Ce projet de loi modifie la loi sur l'assurance santé de la Saskatchewan pour interdire les frais privés pour les services couverts par le régime public. Son objectif est de maintenir les soins en fonction des besoins, et non de la capacité de payer, et de s'aligner sur la Loi canadienne sur la santé.
Il définit les « frais d'accès » (tels que les frais d'adhésion ou de traitement accéléré) et interdit aux médecins de les facturer.
Il bloque la « facturation supplémentaire » pour les services assurés (visites chez le médecin et autres services couverts par le régime provincial).
Il fixe des pénalités pour les médecins qui enfreignent les règles et permet au ministre d'ordonner des remboursements aux patients.
Il exige un avis clair et écrit aux patients si quelqu'un essaie de facturer des frais privés pour un service assuré.
Il entre en vigueur dès qu'il reçoit la sanction royale.
Changements clés
Définit les « frais d'accès » pour inclure tout paiement :
requis avant ou après un service couvert,
facturé comme condition pour obtenir un service couvert,
ajouté en plus de ce que le régime public paie,
ou payé pour obtenir un accès plus rapide, privilégié ou exclusif.
Interdit aux médecins de facturer ou de percevoir des frais d'accès ou tout montant supplémentaire pour des services assurés.
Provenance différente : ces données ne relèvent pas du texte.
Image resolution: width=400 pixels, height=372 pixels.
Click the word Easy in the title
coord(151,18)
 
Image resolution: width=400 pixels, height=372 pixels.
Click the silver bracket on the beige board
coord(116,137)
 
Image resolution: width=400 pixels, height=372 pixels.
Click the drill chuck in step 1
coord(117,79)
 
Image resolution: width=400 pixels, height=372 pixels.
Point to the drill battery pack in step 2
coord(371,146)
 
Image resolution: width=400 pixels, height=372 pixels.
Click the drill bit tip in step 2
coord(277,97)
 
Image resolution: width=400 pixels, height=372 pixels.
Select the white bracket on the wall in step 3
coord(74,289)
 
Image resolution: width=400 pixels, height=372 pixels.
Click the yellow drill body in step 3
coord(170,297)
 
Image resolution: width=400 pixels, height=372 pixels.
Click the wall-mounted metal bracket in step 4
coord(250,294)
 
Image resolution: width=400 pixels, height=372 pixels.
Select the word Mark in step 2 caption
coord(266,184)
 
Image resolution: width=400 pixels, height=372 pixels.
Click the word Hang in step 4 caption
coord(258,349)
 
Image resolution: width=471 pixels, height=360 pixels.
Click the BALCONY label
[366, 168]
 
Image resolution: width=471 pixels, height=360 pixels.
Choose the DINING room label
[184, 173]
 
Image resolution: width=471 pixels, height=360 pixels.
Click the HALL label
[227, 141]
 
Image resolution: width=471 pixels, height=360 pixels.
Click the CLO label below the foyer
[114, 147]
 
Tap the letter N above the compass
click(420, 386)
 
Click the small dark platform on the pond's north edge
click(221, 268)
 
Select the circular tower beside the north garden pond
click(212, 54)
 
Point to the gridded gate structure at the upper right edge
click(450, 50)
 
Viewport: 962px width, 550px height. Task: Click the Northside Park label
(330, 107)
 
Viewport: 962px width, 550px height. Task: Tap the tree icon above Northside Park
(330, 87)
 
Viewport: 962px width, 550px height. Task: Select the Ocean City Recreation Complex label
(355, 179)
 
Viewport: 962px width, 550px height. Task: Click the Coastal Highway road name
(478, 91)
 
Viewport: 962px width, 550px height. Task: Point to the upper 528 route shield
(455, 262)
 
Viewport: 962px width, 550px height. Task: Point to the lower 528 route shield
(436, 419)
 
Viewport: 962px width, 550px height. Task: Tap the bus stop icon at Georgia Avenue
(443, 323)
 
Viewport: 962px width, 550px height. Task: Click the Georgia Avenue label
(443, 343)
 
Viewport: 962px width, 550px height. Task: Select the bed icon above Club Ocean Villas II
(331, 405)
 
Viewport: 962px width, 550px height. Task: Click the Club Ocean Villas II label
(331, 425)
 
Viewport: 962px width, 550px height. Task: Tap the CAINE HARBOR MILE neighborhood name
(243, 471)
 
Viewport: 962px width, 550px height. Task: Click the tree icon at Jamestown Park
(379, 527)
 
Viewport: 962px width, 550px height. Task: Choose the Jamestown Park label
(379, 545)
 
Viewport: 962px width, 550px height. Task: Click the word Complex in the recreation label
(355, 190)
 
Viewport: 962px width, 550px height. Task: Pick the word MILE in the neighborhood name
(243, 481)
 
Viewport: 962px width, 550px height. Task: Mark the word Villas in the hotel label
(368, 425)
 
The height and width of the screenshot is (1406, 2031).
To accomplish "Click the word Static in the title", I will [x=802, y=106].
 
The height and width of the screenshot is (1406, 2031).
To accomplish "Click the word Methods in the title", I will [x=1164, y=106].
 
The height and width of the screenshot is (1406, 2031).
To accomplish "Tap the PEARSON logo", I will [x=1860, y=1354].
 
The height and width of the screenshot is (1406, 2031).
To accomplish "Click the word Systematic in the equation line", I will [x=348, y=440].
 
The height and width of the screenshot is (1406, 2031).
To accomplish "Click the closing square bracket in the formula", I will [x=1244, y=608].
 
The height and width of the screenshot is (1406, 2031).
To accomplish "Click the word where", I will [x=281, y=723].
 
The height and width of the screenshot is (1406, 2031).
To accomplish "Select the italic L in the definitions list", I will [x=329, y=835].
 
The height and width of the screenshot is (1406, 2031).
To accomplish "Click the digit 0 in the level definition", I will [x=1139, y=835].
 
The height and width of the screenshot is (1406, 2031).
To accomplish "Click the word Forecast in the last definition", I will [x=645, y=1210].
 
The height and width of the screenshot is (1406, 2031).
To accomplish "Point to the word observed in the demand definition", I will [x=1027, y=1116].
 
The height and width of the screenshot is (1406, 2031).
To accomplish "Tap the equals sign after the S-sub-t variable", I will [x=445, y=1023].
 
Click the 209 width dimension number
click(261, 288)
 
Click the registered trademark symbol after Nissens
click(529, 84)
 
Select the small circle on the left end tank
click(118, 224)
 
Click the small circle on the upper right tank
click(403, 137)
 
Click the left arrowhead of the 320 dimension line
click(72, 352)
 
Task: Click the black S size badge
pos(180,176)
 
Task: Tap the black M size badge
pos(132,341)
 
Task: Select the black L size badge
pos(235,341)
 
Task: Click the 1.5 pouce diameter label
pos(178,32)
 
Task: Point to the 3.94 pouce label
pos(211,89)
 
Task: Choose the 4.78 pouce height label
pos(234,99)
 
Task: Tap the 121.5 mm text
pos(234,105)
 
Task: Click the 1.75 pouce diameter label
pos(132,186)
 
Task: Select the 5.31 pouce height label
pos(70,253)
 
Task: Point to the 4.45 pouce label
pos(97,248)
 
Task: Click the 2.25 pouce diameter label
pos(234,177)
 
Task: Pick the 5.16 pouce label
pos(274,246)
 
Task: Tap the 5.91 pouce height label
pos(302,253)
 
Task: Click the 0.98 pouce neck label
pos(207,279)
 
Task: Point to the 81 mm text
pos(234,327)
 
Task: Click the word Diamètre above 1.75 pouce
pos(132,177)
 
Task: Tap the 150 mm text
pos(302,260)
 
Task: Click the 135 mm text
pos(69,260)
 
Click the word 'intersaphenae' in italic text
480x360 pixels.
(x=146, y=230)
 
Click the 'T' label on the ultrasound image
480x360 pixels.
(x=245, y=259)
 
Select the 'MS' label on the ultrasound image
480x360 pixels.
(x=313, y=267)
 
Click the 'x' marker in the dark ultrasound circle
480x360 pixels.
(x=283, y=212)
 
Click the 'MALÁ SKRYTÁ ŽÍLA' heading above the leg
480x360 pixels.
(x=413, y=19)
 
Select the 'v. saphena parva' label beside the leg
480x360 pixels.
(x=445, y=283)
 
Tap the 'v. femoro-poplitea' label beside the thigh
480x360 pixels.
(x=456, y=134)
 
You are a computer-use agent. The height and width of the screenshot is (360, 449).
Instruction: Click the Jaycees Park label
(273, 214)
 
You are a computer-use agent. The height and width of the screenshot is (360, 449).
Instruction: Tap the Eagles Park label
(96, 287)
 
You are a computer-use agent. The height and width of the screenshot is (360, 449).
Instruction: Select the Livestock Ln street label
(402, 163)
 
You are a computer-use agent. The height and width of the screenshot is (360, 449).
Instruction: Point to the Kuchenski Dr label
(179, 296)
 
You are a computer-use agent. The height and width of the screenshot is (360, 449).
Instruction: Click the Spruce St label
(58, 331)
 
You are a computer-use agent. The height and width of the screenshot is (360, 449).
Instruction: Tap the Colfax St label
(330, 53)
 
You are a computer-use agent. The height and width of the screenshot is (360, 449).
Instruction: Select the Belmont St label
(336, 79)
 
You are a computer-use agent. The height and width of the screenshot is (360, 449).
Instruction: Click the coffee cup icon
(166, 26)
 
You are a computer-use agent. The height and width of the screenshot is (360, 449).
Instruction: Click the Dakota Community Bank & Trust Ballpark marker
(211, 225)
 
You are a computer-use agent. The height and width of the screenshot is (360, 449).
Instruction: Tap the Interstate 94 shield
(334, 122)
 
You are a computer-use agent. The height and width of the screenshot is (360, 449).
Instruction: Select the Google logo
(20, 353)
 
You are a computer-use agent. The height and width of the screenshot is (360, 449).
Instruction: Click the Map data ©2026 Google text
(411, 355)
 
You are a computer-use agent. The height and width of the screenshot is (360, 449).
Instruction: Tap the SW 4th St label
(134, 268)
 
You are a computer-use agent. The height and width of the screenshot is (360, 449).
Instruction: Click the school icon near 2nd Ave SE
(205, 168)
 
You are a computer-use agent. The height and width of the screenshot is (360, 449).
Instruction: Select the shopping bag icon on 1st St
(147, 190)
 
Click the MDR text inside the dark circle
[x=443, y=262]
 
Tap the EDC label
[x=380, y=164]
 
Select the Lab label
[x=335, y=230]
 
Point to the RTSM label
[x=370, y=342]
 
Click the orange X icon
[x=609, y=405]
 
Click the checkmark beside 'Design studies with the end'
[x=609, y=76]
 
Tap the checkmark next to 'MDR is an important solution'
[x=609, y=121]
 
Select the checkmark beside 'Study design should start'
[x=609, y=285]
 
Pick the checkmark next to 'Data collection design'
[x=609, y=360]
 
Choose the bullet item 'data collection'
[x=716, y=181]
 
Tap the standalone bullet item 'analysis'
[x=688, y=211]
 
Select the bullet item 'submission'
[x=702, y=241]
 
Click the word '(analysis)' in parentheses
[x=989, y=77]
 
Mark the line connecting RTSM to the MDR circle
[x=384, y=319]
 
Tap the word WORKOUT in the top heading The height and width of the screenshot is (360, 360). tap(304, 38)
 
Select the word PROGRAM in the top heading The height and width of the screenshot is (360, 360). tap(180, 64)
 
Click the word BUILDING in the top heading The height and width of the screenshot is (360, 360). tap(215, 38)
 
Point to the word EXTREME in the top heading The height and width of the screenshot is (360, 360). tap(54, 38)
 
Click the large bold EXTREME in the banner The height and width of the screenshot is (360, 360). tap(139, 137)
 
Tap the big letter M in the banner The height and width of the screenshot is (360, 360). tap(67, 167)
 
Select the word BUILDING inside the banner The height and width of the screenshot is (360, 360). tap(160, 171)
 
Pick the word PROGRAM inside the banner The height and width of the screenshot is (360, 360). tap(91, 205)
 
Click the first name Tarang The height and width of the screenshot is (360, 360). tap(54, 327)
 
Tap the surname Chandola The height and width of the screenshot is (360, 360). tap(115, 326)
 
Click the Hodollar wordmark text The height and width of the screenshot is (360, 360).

Si un médecin sait (ou devrait savoir) qu'un patient se voit facturer des frais d'accès, le médecin ne peut pas facturer le régime public pour cette visite.
Autorise les frais pour des biens ou médicaments non assurés uniquement lorsqu'ils sont raisonnablement nécessaires avant un service couvert (par exemple, un matériel médical requis à l'avance).
Permet au ministre d'ordonner à un médecin de rembourser tout frais d'accès perçu.
Fixe des pénalités qui augmentent : avertissement écrit ; renvoi au Collège des médecins et chirurgiens ; puis perte d'éligibilité pour être payé sous le régime public pendant une période déterminée.
Exige que quiconque facturant des frais privés pour un service assuré donne au patient un avis écrit en langage clair indiquant que le service est disponible gratuitement sous le régime public, et obtienne l'accusé de réception signé du patient avant de fournir le service.
Vous ne devriez pas être invité à payer pour voir un médecin pour des services couverts par le régime provincial.
Vous ne pouvez pas être facturé de frais pour obtenir un accès plus rapide ou privilégié à un service couvert.
Si quelqu'un essaie de vous facturer pour un service couvert, il doit d'abord vous donner un avis écrit clair disant que vous pouvez l'obtenir gratuitement sous le régime public, et vous devez signer que vous l'avez vu.
Si vous avez payé des frais d'accès, le gouvernement peut ordonner au médecin de vous rembourser.
Médecins et cliniques
Vous ne pouvez pas facturer des frais d'adhésion, d'inscription, d'administration, de blocage ou de « concierge » liés à des services couverts.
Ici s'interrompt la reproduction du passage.